Marriage and Divorce
Mostly scholars agree that Islam allows a man to have a maximum of four wives at a time, which means during his life time he can marry many if he divorces some or some die in his life time, but only four will be with him at any time. Verse 3 of Surah Al-Nisa limits the number to four. 
A person embraced Islam at the time of Rasoolullah (S), and he had 10 wives, so Rasoolullah (S) ordered him, "Keep only four of them and divorce others".
This allowance of four wives is still under discussion among the scholars whether this permission is conditional or un-conditional. Most scholars see it unconditional, where as some try to look in this issue through other part of the same verse which says "If you are not sure about just dealing with them, so keep one", so it is restricted. Further more some see the issue of justice as unachievable, so the permission is based on impossible act, thus either it has no value, or the permission is cancelled`{Ayah: 129 of Al-Nisa}. I don't agree with this opinion, because it is explained in Sunnah that the justice means equal behavior, caring, expenses, and not in affection, which is beyond the demand.
Contrary to this opinion, some look in this issue that to marry with 4 is normal, when to marry 1 is exceptional. This is also a way to play with words. Qur’anic style is unique, but Hukm (order) is driven by text and not just by style, because some time Qur’an addresses the issue in the light of current situation of that time. The missing point in this issue is that to marry is Wajib, when a person fears to indulge in sin and he can carry the responsibilities of family, and it is sunnah if he is not in hurry for some reasons, and it is Mubah [just permissible] in normal situation, and Haram if some one is not able to care about family.
These situations related to only one marriage, but to marry more than one is a permission, and not order. But it is individual decision to marry or not, and not a state liability to issue permit for polygamy.
In my understanding, polygamy is a solution for those who need more, or when there is need for it, because this  is better to marry and pay price for it, rather than seek sexual need through Haram means which are quite visible now a days. Present law makes polygamy forbidden but allows out side marital relation with many women at a time.
Divorce is a solution as lost resort, when couple is facing differences, and counseling, reconciliation, mediation is not working. Divorce is husband's right, and he does not need any state license for it, he is accountable to Allah. Divorce is a way of separation in good manner, as Qur’an says" live together when ever it is Ma’roof [known] to live [and if not,] so depart with the gesture of Ihsan"[Albaqarah-228]. Divorce must be a well planned decision and not a sudden one, because of this many ways of forcing or abnormal situations are nullified. Divorce is a process with gradual effect, if it is taken properly, for example a divorce at a time, so door of reconciliation is open.
Divorce is husband's privilege, but wife has options to get divorce, through " Khul'a" or demand for divorce with the approval of husband, or Faskh, through Qazi[ Islamic jurist]when husband refuses to release her, and Jurist convinced so he can cancel the Nikah.

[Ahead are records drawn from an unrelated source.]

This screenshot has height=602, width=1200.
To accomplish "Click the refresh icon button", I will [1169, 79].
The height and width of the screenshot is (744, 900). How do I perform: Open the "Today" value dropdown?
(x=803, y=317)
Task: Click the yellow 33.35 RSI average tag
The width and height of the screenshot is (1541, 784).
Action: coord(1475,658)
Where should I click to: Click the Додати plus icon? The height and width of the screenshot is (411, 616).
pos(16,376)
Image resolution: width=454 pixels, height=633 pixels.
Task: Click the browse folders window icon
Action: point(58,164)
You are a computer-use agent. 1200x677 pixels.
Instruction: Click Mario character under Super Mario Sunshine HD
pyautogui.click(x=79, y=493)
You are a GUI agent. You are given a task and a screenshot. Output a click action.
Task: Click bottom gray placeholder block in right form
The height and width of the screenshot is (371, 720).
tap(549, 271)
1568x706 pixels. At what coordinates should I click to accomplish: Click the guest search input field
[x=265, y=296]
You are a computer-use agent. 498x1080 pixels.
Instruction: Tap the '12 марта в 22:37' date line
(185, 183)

One of the ways to cancel Nikah is disappearance of husband for a period, at least 4 years, with out any clue, so Qazi can decide about nullification of Nikah.
Iddah is a period of rethinking about divorce decision, and if reunion is in mind husband can take her back, during three months, or during pregnancy, automatically with out any new paperwork, but if period expired, than by new marriage paper, when one divorce was given, it will be counted, and when second was given, and taken back they will reunite, it is counted, so if he divorced third time, than husband lost his chance to take back, because he has privilege of three divorces only. Now she cannot come back to him, except when she marries some one else, gets divorce from him, completes Iddah, than she can re-marry her previous husband. If husband completes three divorces at the same time, all Imams agree that it is against Sunnah, but it will become effective. According to Ibn Taymiyyah even these three divorces will be counted only one, so if they want they can live again. In my opinion, the practice in the time of Rasoolullah was both, when some one divorced his wife three times at once, Rasoolullah used to ask him whether his intention was for one or for three, and than he would rule as they replied. But in the time of Umar, he decided that then people were sure about their intention, so they would be judged according to the pronounced words. Thus, he ruled three times divorce at the same sitting as three. Now, in our time, when people have no sense of this issue, and mostly are ignorant about the details of divorce, and think that it is bravery to divorce three, than feel sorry and try to take back, even by tricks, so it is better solution to check their intention, and rule according to it, as it was the original situation. It is a middle way between one opinion which insists that it is three, and no way, or other opinion, which just ignore it totally.